Nice article with lot of information, these days we have lot of ND outbreaks in Sri lanka. You have highlighted under vaccination topic "Do not use vaccines during coccidios or heavy worm problem". What is the reason for that sir?
General and lengthy article, bookish and theoritical in nature, most books will mention all that makes this article, what is required most is not discussed, the immune system in the birds, the factors that damage it, positively modulate it, the genetics of disease resistance, the quality of vaccines, the cold chain, etc needs to be looked into more than anything else. Most problems don't exist in the field as they appear in the books. The scene is different today, this is the main problem of the poultry industry today, and not ND outbreaks. The other problem is the veterinarians, they do PM, eye's work as microscopes, no microbiology work, histopathology work, immunology work is ever done. Guess work, confusion and quackery prevails, everyone wants to make quick money and make the others suffer. My remarks will not be liked by many but that's the truth.

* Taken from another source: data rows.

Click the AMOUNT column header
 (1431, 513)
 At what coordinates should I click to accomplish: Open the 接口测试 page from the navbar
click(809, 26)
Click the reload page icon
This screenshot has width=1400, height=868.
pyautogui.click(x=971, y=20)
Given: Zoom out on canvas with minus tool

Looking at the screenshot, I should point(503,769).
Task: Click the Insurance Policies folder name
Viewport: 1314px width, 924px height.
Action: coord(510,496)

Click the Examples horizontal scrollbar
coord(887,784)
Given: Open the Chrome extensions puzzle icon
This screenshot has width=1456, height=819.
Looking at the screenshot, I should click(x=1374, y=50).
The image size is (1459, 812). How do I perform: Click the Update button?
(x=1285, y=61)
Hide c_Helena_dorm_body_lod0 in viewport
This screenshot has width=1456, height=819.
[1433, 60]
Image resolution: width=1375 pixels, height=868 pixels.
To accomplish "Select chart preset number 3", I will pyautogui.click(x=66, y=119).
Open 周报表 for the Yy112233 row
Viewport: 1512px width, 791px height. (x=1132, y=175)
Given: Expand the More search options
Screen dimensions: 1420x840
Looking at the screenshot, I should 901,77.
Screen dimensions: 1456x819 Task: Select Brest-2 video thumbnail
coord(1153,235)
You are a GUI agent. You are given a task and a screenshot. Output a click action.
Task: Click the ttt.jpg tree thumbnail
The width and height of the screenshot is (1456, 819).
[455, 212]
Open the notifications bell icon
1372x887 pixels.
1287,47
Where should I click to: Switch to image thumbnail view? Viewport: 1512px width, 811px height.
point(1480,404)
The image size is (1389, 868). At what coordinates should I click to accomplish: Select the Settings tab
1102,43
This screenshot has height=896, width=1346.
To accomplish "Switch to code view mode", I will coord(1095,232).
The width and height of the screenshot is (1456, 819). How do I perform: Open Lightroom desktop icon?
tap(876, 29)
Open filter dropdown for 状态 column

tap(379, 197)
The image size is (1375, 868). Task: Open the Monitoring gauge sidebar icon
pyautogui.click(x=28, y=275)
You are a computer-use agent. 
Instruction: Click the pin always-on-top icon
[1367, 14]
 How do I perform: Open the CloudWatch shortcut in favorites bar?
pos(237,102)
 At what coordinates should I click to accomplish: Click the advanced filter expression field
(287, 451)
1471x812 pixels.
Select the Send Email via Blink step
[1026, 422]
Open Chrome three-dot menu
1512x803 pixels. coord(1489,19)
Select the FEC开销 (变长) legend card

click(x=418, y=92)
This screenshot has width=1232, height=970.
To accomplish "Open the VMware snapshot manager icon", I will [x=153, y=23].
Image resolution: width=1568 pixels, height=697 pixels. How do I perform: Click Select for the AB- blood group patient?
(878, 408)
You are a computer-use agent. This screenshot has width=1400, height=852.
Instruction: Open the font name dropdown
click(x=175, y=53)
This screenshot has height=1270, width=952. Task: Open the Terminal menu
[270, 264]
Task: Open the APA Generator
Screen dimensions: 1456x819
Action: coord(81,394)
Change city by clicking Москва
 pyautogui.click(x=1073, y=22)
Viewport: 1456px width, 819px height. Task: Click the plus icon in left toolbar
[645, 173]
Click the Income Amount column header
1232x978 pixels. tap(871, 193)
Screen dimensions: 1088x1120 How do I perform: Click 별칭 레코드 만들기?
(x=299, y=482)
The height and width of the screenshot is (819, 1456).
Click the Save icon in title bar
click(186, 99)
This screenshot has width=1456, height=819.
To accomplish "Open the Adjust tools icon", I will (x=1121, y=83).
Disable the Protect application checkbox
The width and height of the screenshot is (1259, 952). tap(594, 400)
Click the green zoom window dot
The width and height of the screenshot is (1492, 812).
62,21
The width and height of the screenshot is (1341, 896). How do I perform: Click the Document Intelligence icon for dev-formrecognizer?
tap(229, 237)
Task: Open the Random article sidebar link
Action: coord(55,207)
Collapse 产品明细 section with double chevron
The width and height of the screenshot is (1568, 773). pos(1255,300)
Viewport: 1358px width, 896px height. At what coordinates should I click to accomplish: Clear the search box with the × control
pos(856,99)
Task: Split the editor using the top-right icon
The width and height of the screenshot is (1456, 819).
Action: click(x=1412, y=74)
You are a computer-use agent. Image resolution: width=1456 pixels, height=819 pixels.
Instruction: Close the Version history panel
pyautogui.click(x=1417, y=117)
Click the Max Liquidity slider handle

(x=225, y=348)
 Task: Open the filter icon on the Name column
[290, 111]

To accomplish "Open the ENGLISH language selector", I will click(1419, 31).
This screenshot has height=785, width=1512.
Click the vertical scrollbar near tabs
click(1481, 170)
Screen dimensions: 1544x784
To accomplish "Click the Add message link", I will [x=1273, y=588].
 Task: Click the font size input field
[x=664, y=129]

While, the reason might be as result of low packed cell volume in their system resulting in insufficient immune system due to sucking blood effect of worms and coccidiosis in the intestine of the chickens. Mark you, ND vaccines act as foreign bodies (antigenes) first, by causing a bit stress to chickens follow by acquiring immunity against that strain of ND. So if you vaccinate while they are infected with coccidiosis and worms it means you are adding stress to chickens. I thing you should first treat the worms and coccidiosis fortified with minerals and vitamins supplement and then administer the vaccines.
Surely the authors have made a lot of effort in compiling all the information on Newcastle Disease that could easily be found in any good text book of poultry diseases. I appreciate Dr.Surinder Maini for his courage in being very frank in his remarks about the article. What we need today is not the same old information that can be found in books, but new insights and practical approaches that can throw clarity on the so called menace. I fully endorse Dr.Surinder's observation that most problems nowadays do not always appear as they are described in text books. The picture today, even with an age old and familiar problem like N.D. is much more complicated and confusing and therefore takes more than just matching the actual symptoms as well as the lesions as they appear with text book descriptions and jumping to hasty conclusions that often prove very costly to the person who actually owns the birds. In this context, Dr.Surinder has hit the nail on the head and needs to be taken seriously.
People should rely not only on vaccination and bio security, but also on sound management practices by keeping away predisposing factors and other concomitant infections, however minor they may be, that make the picture more complex and difficult to handle. A sincere and professional approach, using timely and good diagnostic tools by qualified people is a major requirement in combating Newcastle Disease today.